The first time I needed to do a code review, I felt nervous and I was sure that I had nothing to offer. Compared to my coworkers, I was the newest at programming and certainly newest to the codebase. I wasn’t sure what value I could bring to a code review. Since then, I’ve gotten plenty of reviews under my belt, so today when our newest junior team member asked for input on how to do a code review, I realized that I had quite a bit to share. You may feel like you don’t know where to start or have anything to offer, but fear not. Your input is valuable. These are some lessons I’ve learned over time on how to extract the value you bring into a code review.

How do I know what the code in this Pull Request supposed to be achieving?
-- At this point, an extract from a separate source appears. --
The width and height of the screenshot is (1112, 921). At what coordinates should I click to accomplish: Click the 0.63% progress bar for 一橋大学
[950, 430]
And in my experience so far, most of the time I haven’t had any context for the code I’ve been asked to review. So I look to the pull request summary as my top source of context for the work being done. It should explain what the pull request hopes to achieve and any context around that. Often times it will link to a related GitHub issue. If this summary is lacking, leave a comment asking for context or clarification on the context given.

I’m encountering this code (and concept for this feature/project) for the first time. How do I know if it works?
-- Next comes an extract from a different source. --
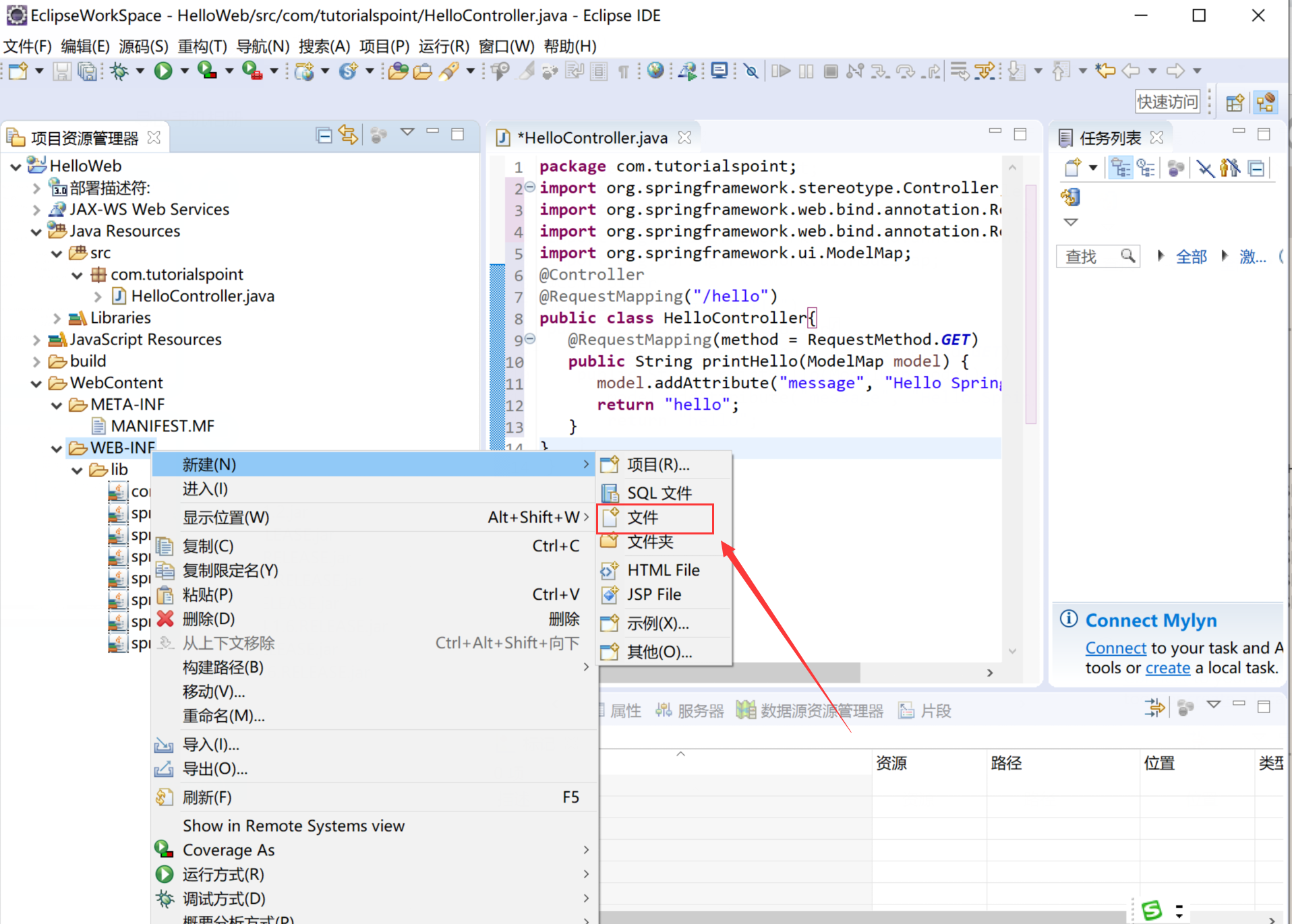Click the Connect link in Mylyn panel
Image resolution: width=1292 pixels, height=924 pixels.
click(1115, 648)
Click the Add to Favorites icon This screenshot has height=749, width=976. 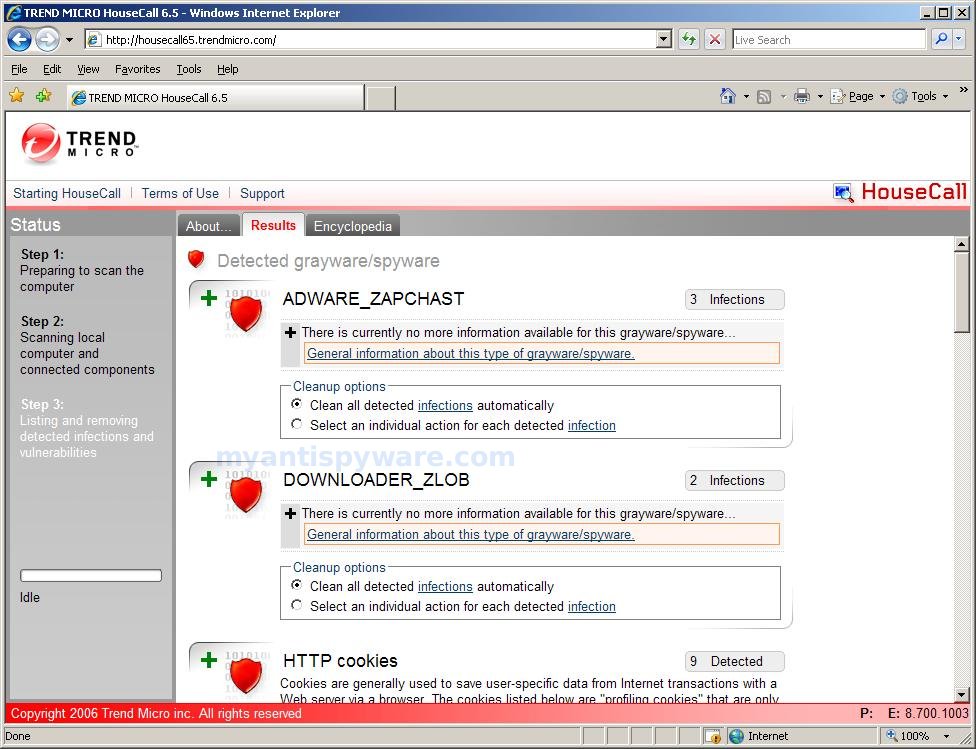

This is hard. There isn’t one single answer to this question. And knowing if “it” works is a huge topic. For me, I like to break it down by looking at every line of code and asking myself these questions:

Do I understand what this line of code does (in its smallest form)?

For example, do I understand that it’s sorting an array or returning a hash? If not, leave a comment on the pull request asking for clarification.

Are these variables/methods/classes named in a clear way?

As a person encountering the code for the first time, you’re in a great position to answer this question. If it’s not easy-to-grasp instantly, ask for clarification and/or make a suggestion for something that’s more clear. Would a future version of yourself with even less context understand it? 90% of our work is reading code. We should make it easy on ourselves.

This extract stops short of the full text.